The decisions you make after graduating from high school will shape the course of your life as an adult. Many students will join the armed forces, enter the job market, or go on to college. There is a certain level of discipline instilled in young adults who join the armed forces and young adults who enter the workforce. For many young adults who go on to college, this marks the first time they will be exposed to so much freedom. No parents, employers, or drill sergeants will be responsible for overseeing and disciplining them to ensure certain required assignments and duties are being fulfilled. This often leads to new college students being victim to many of the distractions that surface on college campuses such as parties, sex, drugs, and alcohol among other things. As the old saying goes, “You can lead a child to college, but you can’t make them think!” Do you have the mental fortitude and dedication to withstand the various challenges you will face and earn your college degree?
Information was, is and will always be the No. 1 selling commodity in the world. For most students, high school represents the last time they will ever receive information for FREE. In today’s society a college education is needed to get your foot in the door of most well-established companies who pay a decent wage. A college education is very expensive and should be taken seriously. This is not the place to take certain classes because you have a friend who is taking that particular class or wander about aimlessly your first two or three years not fully understanding what it is you want to do as an adult. The price of higher education is too expensive. Higher education prices vary with community colleges averaging $4,000 per year, state universities averaging $13,000 per year (in-state) $25,000 per year (out-of-state), Christian colleges averaging $30,000 per year and private universities averaging $40,000 per year. College tuition prices continue to rise each year. What you pay in year 2 of college will be more expensive than what you paid in year 1 of college. Year 3 of college will be more expensive than what you paid in year 2 of college. Year 4 of college will be more expensive than what you paid for year 3 of college. The cost of higher education gets higher and higher every year. But starting salaries after you graduate from college remain stagnant. Go figure!
College expenses goes beyond tuition, books, and room and board. College students are bundled down with the expense of cell phone bills, credit card bills, school supplies, and personal necessities. The cost of college alone should warrant students to self-impose the discipline and focus that will be required to obtain a college degree.
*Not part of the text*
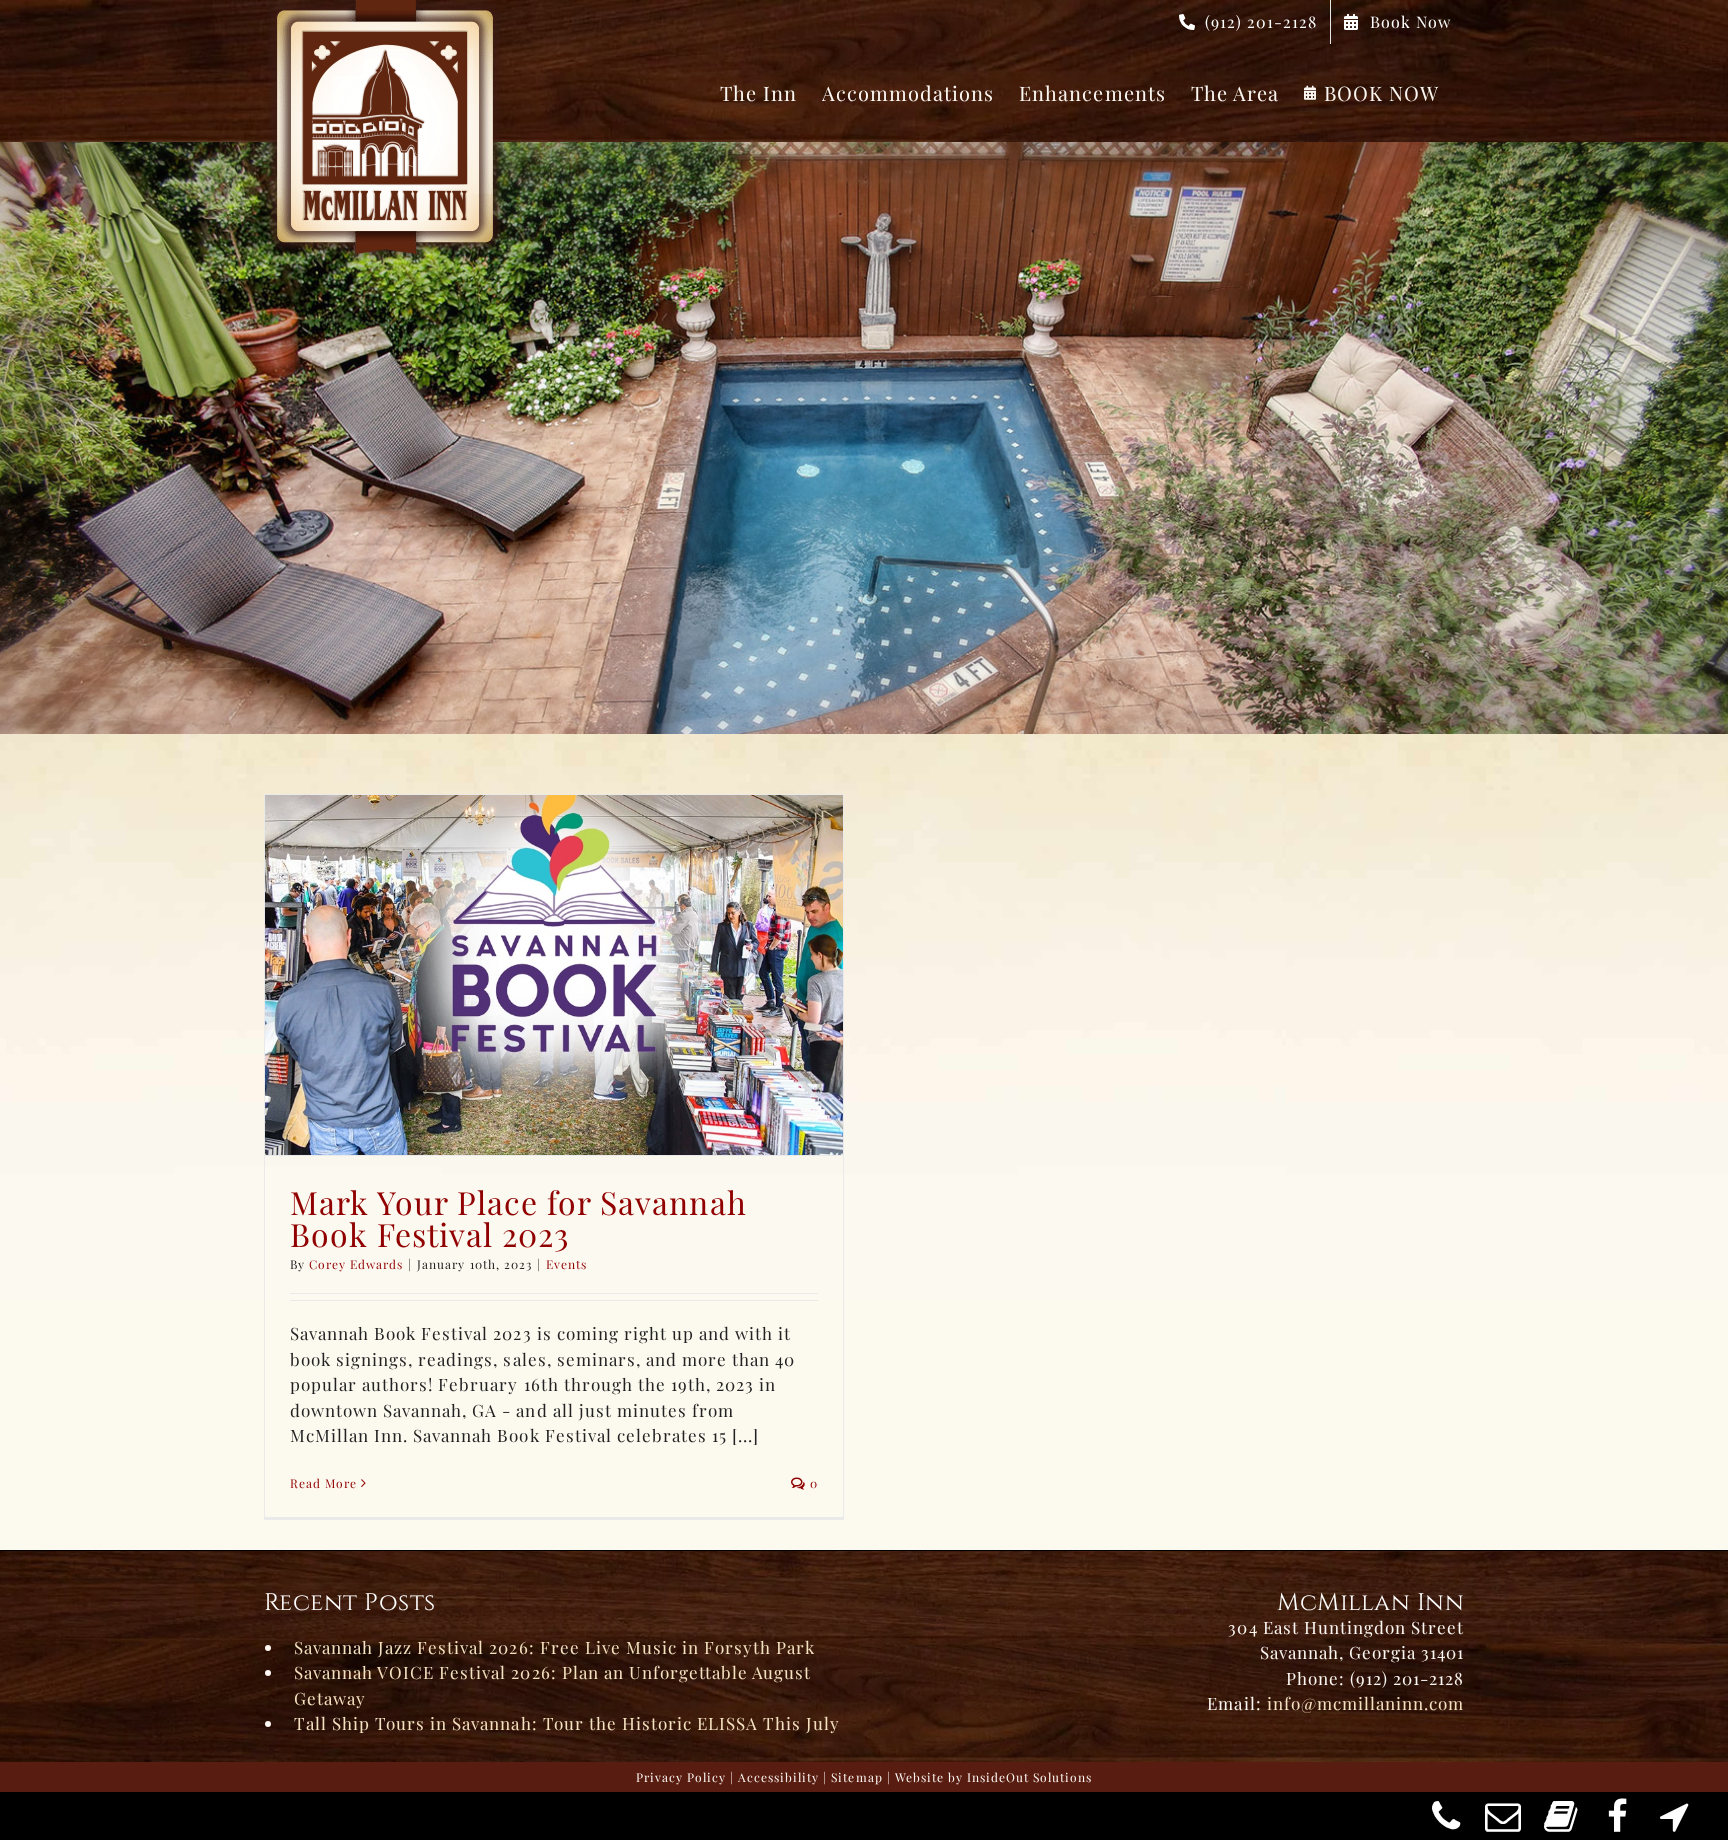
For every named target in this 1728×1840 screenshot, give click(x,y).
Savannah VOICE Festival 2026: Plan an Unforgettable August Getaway (552, 1685)
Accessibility (778, 1777)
Most students leave college with the burden of student loan and credit card debt. They pay for school to get a job to pay for school: Nearly 45 million people have student loan debt with a total balance of approximately $1.7 trillion. Whether you finish college or not, you will be responsible to pay back your various loans. Wouldn’t it make sense to have something such as a college degree to justify the expenses you accumulated in college?
Below are some college guardrails to follow. These guardrails will help you graduate from college without you and your parents going up to your “college cap” deep in debt.
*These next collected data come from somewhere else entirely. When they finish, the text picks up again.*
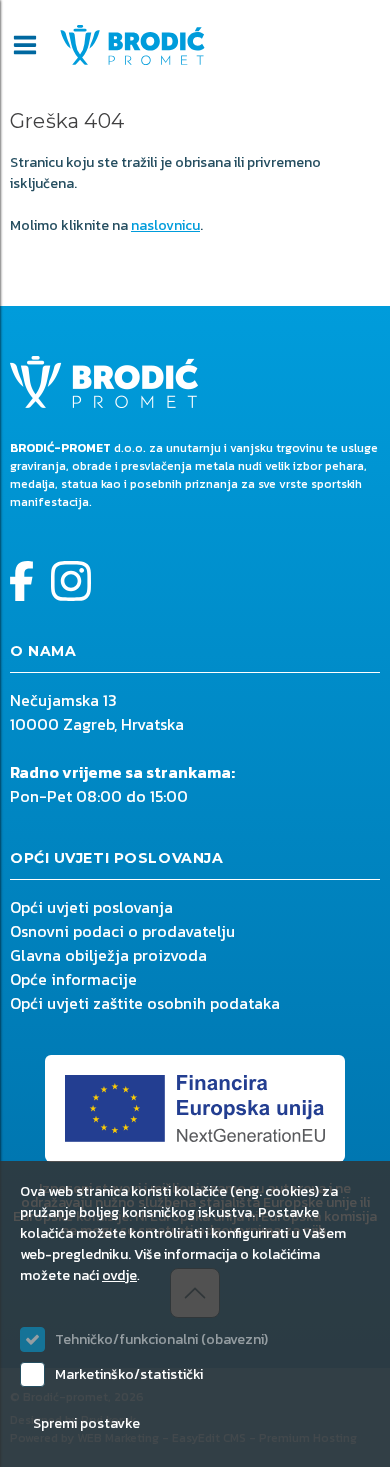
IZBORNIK (25, 45)
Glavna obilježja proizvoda (108, 955)
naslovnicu (165, 225)
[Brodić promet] (132, 45)
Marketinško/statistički (129, 1374)
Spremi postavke (86, 1423)
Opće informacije (73, 979)
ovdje (119, 1275)
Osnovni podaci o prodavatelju (122, 931)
- College Guardrail: Pick a college based on your affordability, not the school’s popularity. Think about it, have you ever asked your teacher, barber, hair stylist, nurse, doctor, lawyer, or accountant where they earned their degree? Probably not!! You just want to ensure they’re qualified and capable of getting the job done. Getting the qualifications and necessary skills is what’s important —not what school you graduated from.
- Only use financial aid to help pay for college—not pay for college and lifestyle! You don’t want to be paying for spring break—20 years from now!
- Student loans should never equal more than your projected first year’s salary!
- Avoid private student loan lenders. Interest rates are higher when compared to federal student loans. Secondly, private student loan lenders are not as merciful as federal student loans when life throws you a curveball.
- Stay home and commute to college or go to college online. Commuting to and from school can cut college costs in half.
At all costs, you want to avoid or minimize student loan debt.
While many people view their college years as preparation for their future career, others are more interested in the party scene. Understand that you are responsible for you. Be sure that you learn to balance fun time with study time.
Good luck to the Class of 2023 as you embark on your journey to fulfill your purpose in life.
(Damon Carr, Money Coach can be reached @ 412-216-1013 or visit his website @ www.damonmoneycoach.com)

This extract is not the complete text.